Boeing pleads guilty to criminal conspiracy amid renewed legal troubles over 737 MAX crash

(MENAFN) Boeing Co. has agreed to plead guilty to charges of criminal conspiracy to defraud the United States, following the Justice Department's findings that the company failed to adhere to a prior agreement related to the fatal crashes of its 737 Max aircraft. This development arises from a tentative agreement with U.S. federal prosecutors, under which Boeing could face a criminal fine reaching up to USD487.2 million, the maximum penalty permissible by law. However, the final amount will be determined by a judge, as noted by the Justice Department.

As part of the agreement, Boeing will appoint a corporate monitor and is required to invest at least USD455 million into its compliance and safety programs over the next three years. Additionally, the company will be subject to three years of judicial oversight. This guilty plea marks a significant blemish on Boeing's century-long history, following the two tragic crashes of its 737 Max jets in 2018 and 2019 that resulted in the loss of 346 lives.

The agreement could potentially shield Boeing from the distractions and further complications of a criminal trial, a welcome relief as the company navigates financial instability and leadership uncertainties.
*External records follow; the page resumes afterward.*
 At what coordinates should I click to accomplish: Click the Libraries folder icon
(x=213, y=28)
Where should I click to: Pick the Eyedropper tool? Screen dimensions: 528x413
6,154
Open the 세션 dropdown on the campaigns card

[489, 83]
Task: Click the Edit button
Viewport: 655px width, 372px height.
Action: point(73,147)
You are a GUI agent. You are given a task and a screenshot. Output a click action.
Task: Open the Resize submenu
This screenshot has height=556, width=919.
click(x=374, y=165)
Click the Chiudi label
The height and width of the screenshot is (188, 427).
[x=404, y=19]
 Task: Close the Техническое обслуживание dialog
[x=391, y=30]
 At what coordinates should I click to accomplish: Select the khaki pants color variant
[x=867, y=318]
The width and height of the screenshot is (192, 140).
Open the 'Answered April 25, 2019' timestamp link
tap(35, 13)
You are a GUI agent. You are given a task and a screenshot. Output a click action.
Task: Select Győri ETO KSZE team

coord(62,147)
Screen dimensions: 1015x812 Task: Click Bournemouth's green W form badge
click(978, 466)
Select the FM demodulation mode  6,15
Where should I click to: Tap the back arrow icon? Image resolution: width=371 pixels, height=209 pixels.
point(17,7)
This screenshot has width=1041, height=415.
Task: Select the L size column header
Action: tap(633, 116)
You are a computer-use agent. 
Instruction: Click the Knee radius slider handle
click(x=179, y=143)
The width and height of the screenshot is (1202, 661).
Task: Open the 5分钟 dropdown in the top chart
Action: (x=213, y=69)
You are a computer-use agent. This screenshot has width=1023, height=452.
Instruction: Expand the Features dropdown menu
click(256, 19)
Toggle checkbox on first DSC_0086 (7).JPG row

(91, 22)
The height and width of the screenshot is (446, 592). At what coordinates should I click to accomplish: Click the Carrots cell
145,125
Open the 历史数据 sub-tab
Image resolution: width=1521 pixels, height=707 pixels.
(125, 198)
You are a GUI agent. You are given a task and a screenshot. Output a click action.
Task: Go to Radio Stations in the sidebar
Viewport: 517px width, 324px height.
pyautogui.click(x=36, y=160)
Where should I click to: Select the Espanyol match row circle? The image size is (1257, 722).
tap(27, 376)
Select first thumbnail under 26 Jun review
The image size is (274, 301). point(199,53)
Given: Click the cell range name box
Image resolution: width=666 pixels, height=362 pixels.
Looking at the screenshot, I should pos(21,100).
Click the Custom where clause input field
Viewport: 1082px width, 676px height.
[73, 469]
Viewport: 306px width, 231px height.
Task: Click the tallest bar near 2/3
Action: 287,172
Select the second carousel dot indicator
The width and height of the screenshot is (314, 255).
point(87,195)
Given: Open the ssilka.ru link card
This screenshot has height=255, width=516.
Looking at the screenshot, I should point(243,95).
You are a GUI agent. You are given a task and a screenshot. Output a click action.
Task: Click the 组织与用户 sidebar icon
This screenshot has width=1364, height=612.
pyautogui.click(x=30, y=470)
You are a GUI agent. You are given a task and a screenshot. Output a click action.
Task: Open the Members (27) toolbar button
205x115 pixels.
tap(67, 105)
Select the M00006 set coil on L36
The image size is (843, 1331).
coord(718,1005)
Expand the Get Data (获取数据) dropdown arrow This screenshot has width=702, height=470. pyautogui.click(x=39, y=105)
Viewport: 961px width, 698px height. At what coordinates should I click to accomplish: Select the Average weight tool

Despite this, Boeing expressed its disagreement with the prosecutors' decision, communicated in June, that it had violated the previous agreement.

The Justice Department concluded in May that Boeing had breached a 2021 deferred prosecution agreement related to the plane crashes, which was established during the final days of the Trump administration. Under that 2021 agreement, Boeing paid a USD243.6 million criminal fine and admitted to deceiving the Federal Aviation Administration (FAA) about a flight-control system implicated in the fatal crashes. Boeing also committed to enhancing its internal safety procedures, in exchange for the government dropping a criminal charge after three years.

However, this agreement faced substantial criticism from the families of the crash victims, who were not consulted before its announcement. Compounding the situation, just days before the agreement was set to expire, a fuselage panel on a Boeing 737 Max 9 operated by Alaska Airlines exploded in early January. Subsequently, the department concluded that Boeing had not met the requirement under the 2021 agreement to implement an effective compliance program designed to prevent and detect violations of U.S. fraud laws.